Especialistas comentam a lei que regulamenta o funcionamento das associações de municípios

A lei federal que regulamenta o funcionamento das associações de municípios, permitindo a elas representarem seus associados perante a Justiça e outros organismos em assuntos de interesse comum, foi sancionada na última quarta-feira (18).  

A Lei nº 14.341/2022 dispõe sobre a Associação de Representação de Municípios e garante o maior equilíbrio de forças entre os entes da Federação, consolidando as associações municipais como entidades privadas de finalidade pública, conferindo segurança jurídica para os repasses de recursos públicos e para o fortalecimento de seu papel institucional e de representatividade dos entes locais.

De acordo com o advogado Luiz Magno Bastos, sócio do escritório Menezes Niebuhr Sociedade de Advogados, a lei traz regras sobre dúvidas antigas e poderá consolidar o protagonismo do movimento municipalista brasileiro. “Agora as associações poderão representar interesses dos municípios filiados perante o Poder Judiciário, algo que não era pacífico até então. É um avanço importante para ampliar a voz dos municípios na via institucional”, explica.

Com a regulamentação, as associações também poderão manifestar-se em processos legislativos em que se discutam temas de interesse dos municípios filiados bem como atuar em defesa dos mesmos perante os Poderes Executivos da União, dos Estados e do Distrito Federal. “Esta nova posição poderá influenciar positivamente na luta pela revisão do pacto federativo, uma das principais pautas municipais”, reforça o advogado Isaac Kofi Medeiros, também sócio do escritório.

A previsão de apoio dos municípios em processos administrativos perante os Tribunais de Contas e órgãos do Ministério Público representa um reforço importante à segurança jurídica municipal. “Um apoio externo pode ser crucial na defesa dos municípios perante os órgãos de controle”, complementa Alessandro Abreu, sócio da Menezes Niebuhr.

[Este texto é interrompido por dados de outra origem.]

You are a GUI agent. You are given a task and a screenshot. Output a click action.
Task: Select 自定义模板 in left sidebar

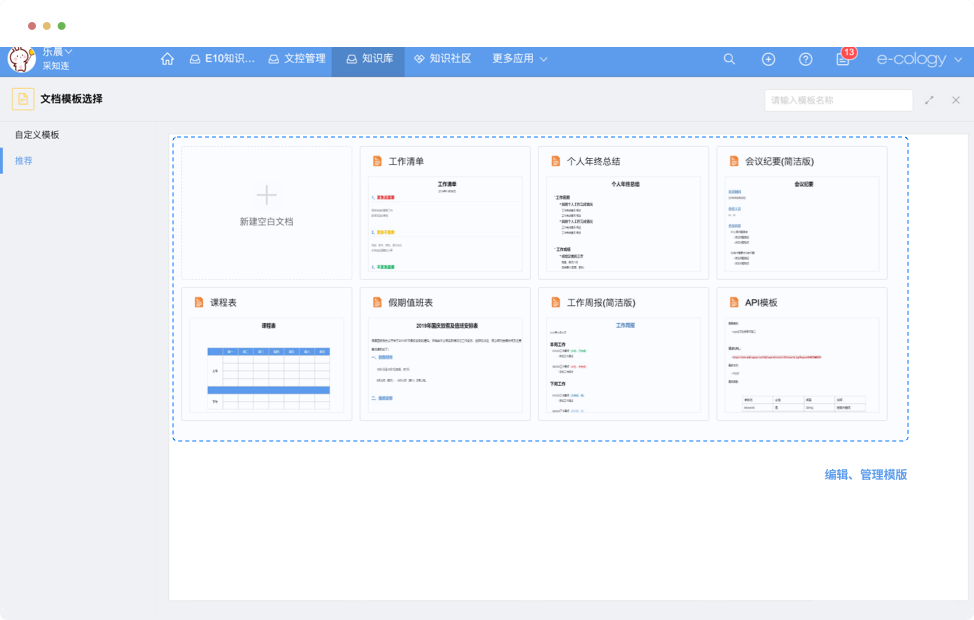[37, 134]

A lei ainda prevê que as Associações de Representação de Municípios realizem a seleção de pessoal e contratação de bens e serviços com base em regulamento próprio que respeite os princípios da legalidade, da igualdade, da impessoalidade, da moralidade, da publicidade, da economicidade e da eficiência. “Esse é outro ponto importante, pois as associações terão segurança para realizar seus próprios regulamentos simplificados de contratação, agora amparadas por lei”, destaca Abreu.